I grew up with a lie. I collected cardboard fraud. Each crack of the bat, each number, faked. I loved baseball. I tuned in to listen to Marty and Joe every chance I had. Marty’s voice soothed me during long road trips in Dad’s dusty green truck, my legs charred and stuck to the vinyl seats. I memorized stats, and pretended that I hit 49 home runs as a rookie.

When I chose a theme for my room, it had red stitches. I emulated my favorite players at the plate, mimicking the stances. It was all for nothing. As with most things that are stained, I threw it away. Baseball broke my heart.

Millions of men would pay to be in your spot, instead, you get paid. The love of the game just isn’t good enough, is it? You had to stick a needle in your backside, giving an advantage. You weren’t satisfied being great. You wanted more. You found it. You found greed.

Even though you have destroyed me, spit at me, and called me more names than Marge Schott, I want to love you again. I want to sip sweet lemonade and open a box of Cracker Jacks. I want to turn the dial and hear each pitch hit the mitt. I want to smell the October sky pretending I’m you, game seven. I want to chase childhood dreams with my eyes closed.

I was just a kid, a freckle-faced boy. You took my innocence. My glove, broken in with sweat, is now just broken.

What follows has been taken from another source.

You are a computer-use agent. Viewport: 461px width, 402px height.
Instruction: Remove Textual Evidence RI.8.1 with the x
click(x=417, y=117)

You were my heroes, defeating legends. Enjoy the asterisks.

If you need to cheat, stay at home. You will not be my son’s heroes. I can’t let him go through the pain. I can’t set him out in the world believing your lies. Each day, a new media story squashes the best you have to offer. Each story digs at the wound.

Please earn your awards. Earn your salary honestly. Teach our children right. They are watching.